ENTRIES:
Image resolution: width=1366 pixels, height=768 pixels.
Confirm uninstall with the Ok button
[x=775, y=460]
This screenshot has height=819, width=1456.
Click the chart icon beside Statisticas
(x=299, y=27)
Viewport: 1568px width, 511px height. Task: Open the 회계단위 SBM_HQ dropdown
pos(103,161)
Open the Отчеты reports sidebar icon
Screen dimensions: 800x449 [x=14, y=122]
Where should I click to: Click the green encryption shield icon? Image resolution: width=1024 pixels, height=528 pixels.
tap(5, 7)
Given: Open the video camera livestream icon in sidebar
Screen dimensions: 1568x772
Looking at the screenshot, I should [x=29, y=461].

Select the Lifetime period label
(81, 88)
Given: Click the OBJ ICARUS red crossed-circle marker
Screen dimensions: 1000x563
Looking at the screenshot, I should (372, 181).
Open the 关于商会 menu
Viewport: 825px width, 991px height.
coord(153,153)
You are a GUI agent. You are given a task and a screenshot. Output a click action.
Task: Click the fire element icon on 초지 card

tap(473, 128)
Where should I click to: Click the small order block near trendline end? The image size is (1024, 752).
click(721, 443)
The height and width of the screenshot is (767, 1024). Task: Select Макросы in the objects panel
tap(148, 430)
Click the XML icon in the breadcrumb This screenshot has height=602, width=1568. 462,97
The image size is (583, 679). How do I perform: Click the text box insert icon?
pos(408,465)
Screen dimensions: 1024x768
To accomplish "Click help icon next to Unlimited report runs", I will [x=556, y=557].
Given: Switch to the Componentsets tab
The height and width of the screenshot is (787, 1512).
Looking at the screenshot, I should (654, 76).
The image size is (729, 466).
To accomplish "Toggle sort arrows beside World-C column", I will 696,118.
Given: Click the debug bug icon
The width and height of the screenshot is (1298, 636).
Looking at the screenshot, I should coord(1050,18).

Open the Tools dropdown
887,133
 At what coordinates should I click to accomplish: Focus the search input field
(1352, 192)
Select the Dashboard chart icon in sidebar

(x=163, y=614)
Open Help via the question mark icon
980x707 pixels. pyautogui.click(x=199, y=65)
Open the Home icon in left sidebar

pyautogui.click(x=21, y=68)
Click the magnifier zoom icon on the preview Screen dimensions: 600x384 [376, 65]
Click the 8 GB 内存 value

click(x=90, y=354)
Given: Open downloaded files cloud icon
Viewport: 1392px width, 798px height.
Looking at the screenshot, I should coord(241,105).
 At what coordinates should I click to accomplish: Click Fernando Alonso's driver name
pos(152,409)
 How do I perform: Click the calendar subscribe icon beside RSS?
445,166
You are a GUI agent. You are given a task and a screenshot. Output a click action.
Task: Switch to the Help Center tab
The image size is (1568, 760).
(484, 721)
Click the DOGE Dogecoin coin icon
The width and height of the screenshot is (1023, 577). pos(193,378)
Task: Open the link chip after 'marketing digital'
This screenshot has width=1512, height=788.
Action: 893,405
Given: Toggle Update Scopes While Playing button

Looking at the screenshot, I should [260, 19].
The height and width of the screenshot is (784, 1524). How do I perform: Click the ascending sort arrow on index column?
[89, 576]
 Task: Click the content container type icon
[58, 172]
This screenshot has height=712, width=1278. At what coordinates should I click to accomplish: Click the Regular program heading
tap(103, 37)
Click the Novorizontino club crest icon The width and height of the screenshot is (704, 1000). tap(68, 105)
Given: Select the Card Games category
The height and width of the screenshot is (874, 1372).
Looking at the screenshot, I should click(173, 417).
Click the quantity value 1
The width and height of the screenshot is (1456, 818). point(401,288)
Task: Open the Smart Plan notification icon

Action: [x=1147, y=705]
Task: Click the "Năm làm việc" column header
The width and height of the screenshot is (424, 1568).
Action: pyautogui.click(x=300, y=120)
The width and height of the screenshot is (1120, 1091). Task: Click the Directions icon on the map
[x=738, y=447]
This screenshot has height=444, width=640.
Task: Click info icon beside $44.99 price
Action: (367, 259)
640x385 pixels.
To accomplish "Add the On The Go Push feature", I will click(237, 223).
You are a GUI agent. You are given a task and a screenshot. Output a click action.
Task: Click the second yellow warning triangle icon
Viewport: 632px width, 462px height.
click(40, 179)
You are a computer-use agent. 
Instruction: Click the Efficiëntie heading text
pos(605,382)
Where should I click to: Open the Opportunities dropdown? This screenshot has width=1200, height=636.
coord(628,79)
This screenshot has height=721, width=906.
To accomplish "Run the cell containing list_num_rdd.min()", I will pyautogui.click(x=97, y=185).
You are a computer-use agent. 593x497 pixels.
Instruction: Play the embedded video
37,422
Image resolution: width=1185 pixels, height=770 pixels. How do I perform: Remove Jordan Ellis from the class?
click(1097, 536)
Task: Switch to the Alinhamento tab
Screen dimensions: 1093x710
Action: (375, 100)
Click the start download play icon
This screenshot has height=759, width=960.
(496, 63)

SET PROBLEM: Write out the listing above again, switching each "Image resolution" to "Display resolution" and keeping everything else the same.

RESULT:
Display resolution: width=1366 pixels, height=768 pixels.
Confirm uninstall with the Ok button
[x=775, y=460]
This screenshot has height=819, width=1456.
Click the chart icon beside Statisticas
(x=299, y=27)
Viewport: 1568px width, 511px height. Task: Open the 회계단위 SBM_HQ dropdown
pos(103,161)
Open the Отчеты reports sidebar icon
Screen dimensions: 800x449 [x=14, y=122]
Where should I click to: Click the green encryption shield icon? Display resolution: width=1024 pixels, height=528 pixels.
tap(5, 7)
Given: Open the video camera livestream icon in sidebar
Screen dimensions: 1568x772
Looking at the screenshot, I should [x=29, y=461].

Select the Lifetime period label
(81, 88)
Given: Click the OBJ ICARUS red crossed-circle marker
Screen dimensions: 1000x563
Looking at the screenshot, I should (372, 181).
Open the 关于商会 menu
Viewport: 825px width, 991px height.
coord(153,153)
You are a GUI agent. You are given a task and a screenshot. Output a click action.
Task: Click the fire element icon on 초지 card

tap(473, 128)
Where should I click to: Click the small order block near trendline end? The image size is (1024, 752).
click(721, 443)
The height and width of the screenshot is (767, 1024). Task: Select Макросы in the objects panel
tap(148, 430)
Click the XML icon in the breadcrumb This screenshot has height=602, width=1568. 462,97
The image size is (583, 679). How do I perform: Click the text box insert icon?
pos(408,465)
Screen dimensions: 1024x768
To accomplish "Click help icon next to Unlimited report runs", I will [x=556, y=557].
Given: Switch to the Componentsets tab
The height and width of the screenshot is (787, 1512).
Looking at the screenshot, I should (654, 76).
The image size is (729, 466).
To accomplish "Toggle sort arrows beside World-C column", I will 696,118.
Given: Click the debug bug icon
The width and height of the screenshot is (1298, 636).
Looking at the screenshot, I should coord(1050,18).

Open the Tools dropdown
887,133
 At what coordinates should I click to accomplish: Focus the search input field
(1352, 192)
Select the Dashboard chart icon in sidebar

(x=163, y=614)
Open Help via the question mark icon
980x707 pixels. pyautogui.click(x=199, y=65)
Open the Home icon in left sidebar

pyautogui.click(x=21, y=68)
Click the magnifier zoom icon on the preview Screen dimensions: 600x384 [376, 65]
Click the 8 GB 内存 value

click(x=90, y=354)
Given: Open downloaded files cloud icon
Viewport: 1392px width, 798px height.
Looking at the screenshot, I should coord(241,105).
 At what coordinates should I click to accomplish: Click Fernando Alonso's driver name
pos(152,409)
 How do I perform: Click the calendar subscribe icon beside RSS?
445,166
You are a GUI agent. You are given a task and a screenshot. Output a click action.
Task: Switch to the Help Center tab
The image size is (1568, 760).
(484, 721)
Click the DOGE Dogecoin coin icon
The width and height of the screenshot is (1023, 577). pos(193,378)
Task: Open the link chip after 'marketing digital'
This screenshot has width=1512, height=788.
Action: 893,405
Given: Toggle Update Scopes While Playing button

Looking at the screenshot, I should [260, 19].
The height and width of the screenshot is (784, 1524). How do I perform: Click the ascending sort arrow on index column?
[89, 576]
 Task: Click the content container type icon
[58, 172]
This screenshot has height=712, width=1278. At what coordinates should I click to accomplish: Click the Regular program heading
tap(103, 37)
Click the Novorizontino club crest icon The width and height of the screenshot is (704, 1000). tap(68, 105)
Given: Select the Card Games category
The height and width of the screenshot is (874, 1372).
Looking at the screenshot, I should click(173, 417).
Click the quantity value 1
The width and height of the screenshot is (1456, 818). point(401,288)
Task: Open the Smart Plan notification icon

Action: [x=1147, y=705]
Task: Click the "Năm làm việc" column header
The width and height of the screenshot is (424, 1568).
Action: pyautogui.click(x=300, y=120)
The width and height of the screenshot is (1120, 1091). Task: Click the Directions icon on the map
[x=738, y=447]
This screenshot has height=444, width=640.
Task: Click info icon beside $44.99 price
Action: (367, 259)
640x385 pixels.
To accomplish "Add the On The Go Push feature", I will click(237, 223).
You are a GUI agent. You are given a task and a screenshot. Output a click action.
Task: Click the second yellow warning triangle icon
Viewport: 632px width, 462px height.
click(40, 179)
You are a computer-use agent. 
Instruction: Click the Efficiëntie heading text
pos(605,382)
Where should I click to: Open the Opportunities dropdown? This screenshot has width=1200, height=636.
coord(628,79)
This screenshot has height=721, width=906.
To accomplish "Run the cell containing list_num_rdd.min()", I will pyautogui.click(x=97, y=185).
You are a computer-use agent. 593x497 pixels.
Instruction: Play the embedded video
37,422
Display resolution: width=1185 pixels, height=770 pixels. How do I perform: Remove Jordan Ellis from the class?
click(1097, 536)
Task: Switch to the Alinhamento tab
Screen dimensions: 1093x710
Action: (375, 100)
Click the start download play icon
This screenshot has height=759, width=960.
(496, 63)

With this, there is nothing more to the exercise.